## [Data section]
+===+
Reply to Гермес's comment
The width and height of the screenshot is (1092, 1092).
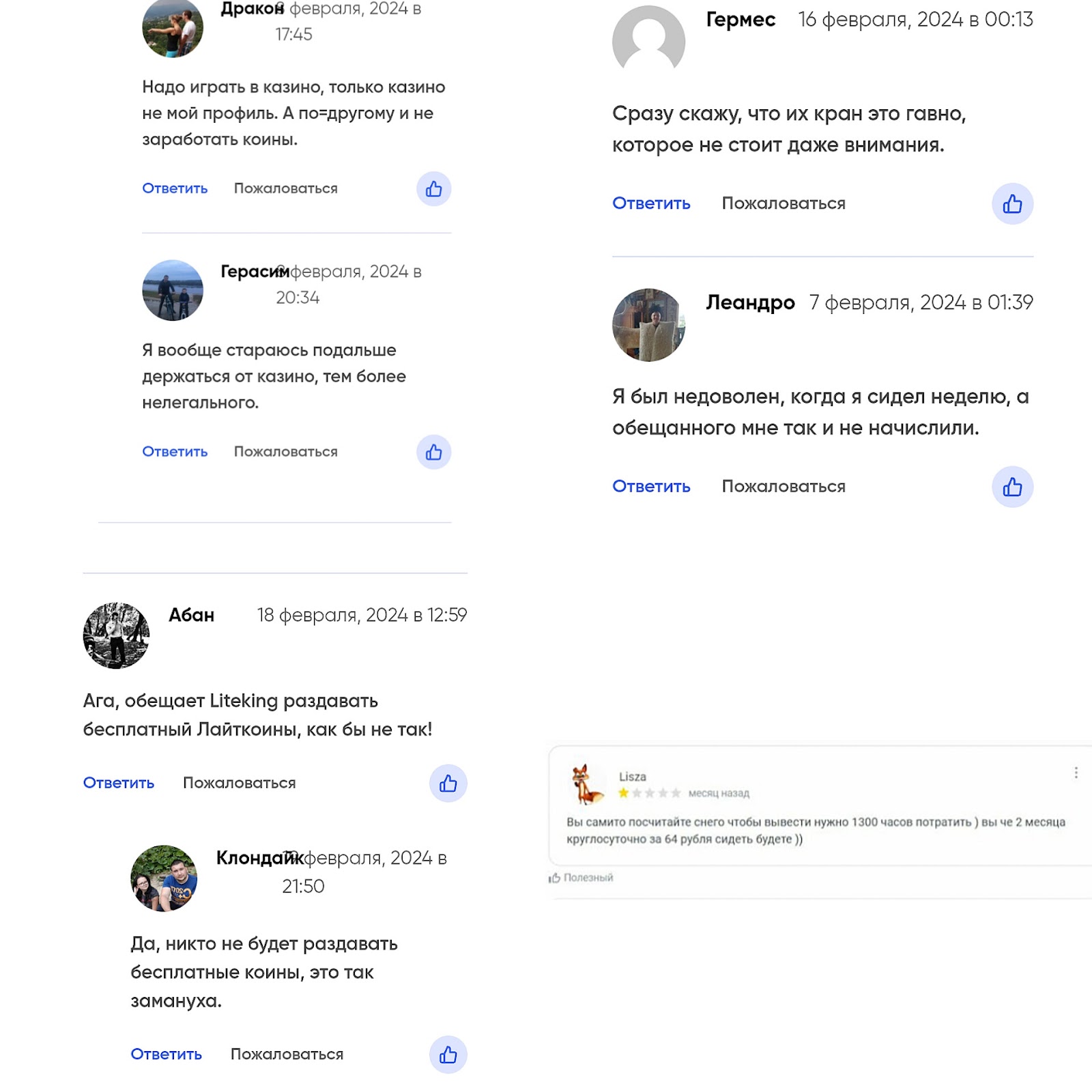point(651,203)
+===+
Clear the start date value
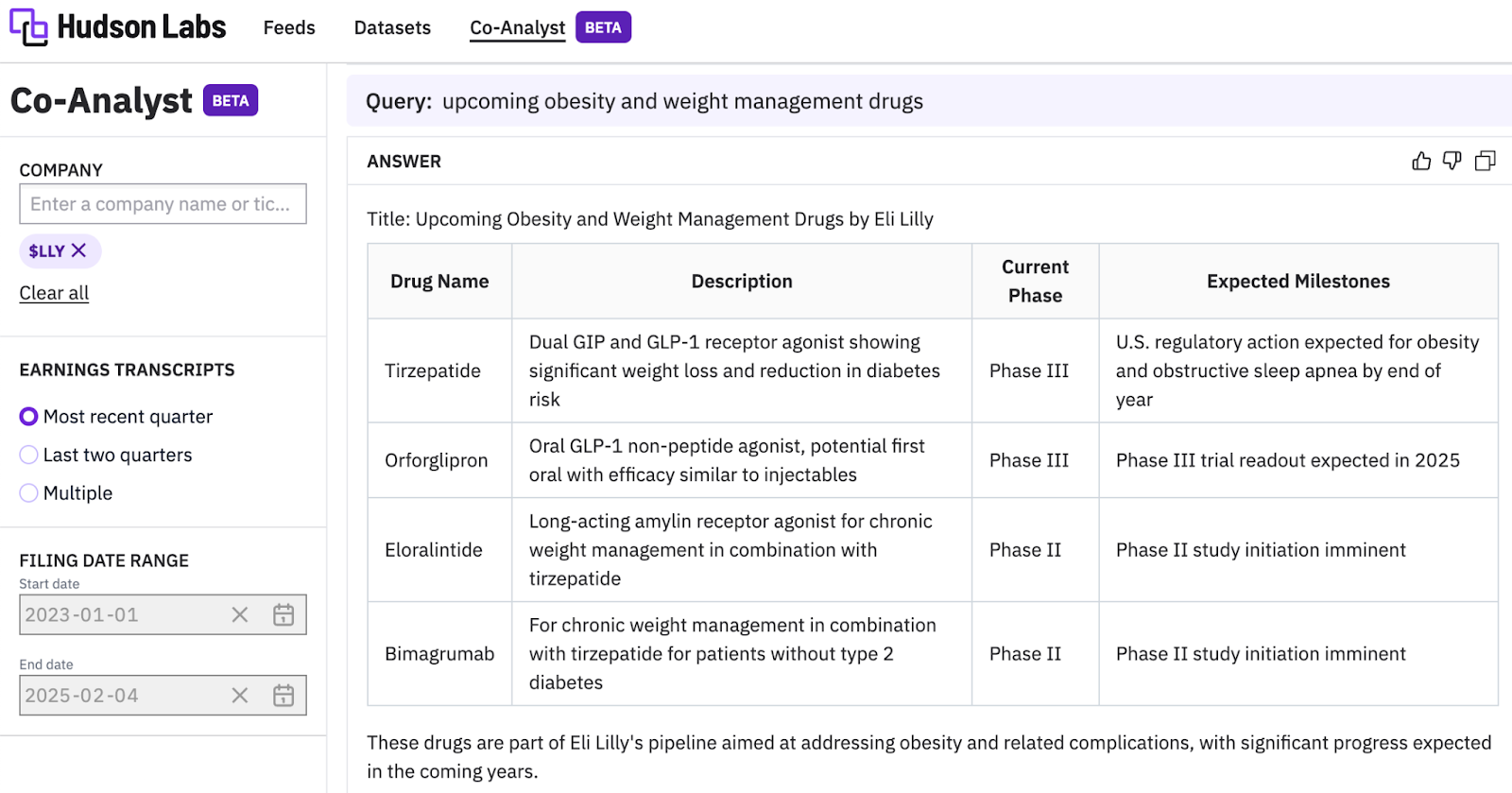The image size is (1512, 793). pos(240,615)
+===+
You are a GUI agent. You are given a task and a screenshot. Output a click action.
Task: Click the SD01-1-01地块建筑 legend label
+===+
## [What to do]
Could you transcribe the entries above word for word, from the line with "You are a GUI" down to the line with "Task: Click the SD01-1-01地块建筑 legend label", keeping both?

## [Exercise output]
You are a GUI agent. You are given a task and a screenshot. Output a click action.
Task: Click the SD01-1-01地块建筑 legend label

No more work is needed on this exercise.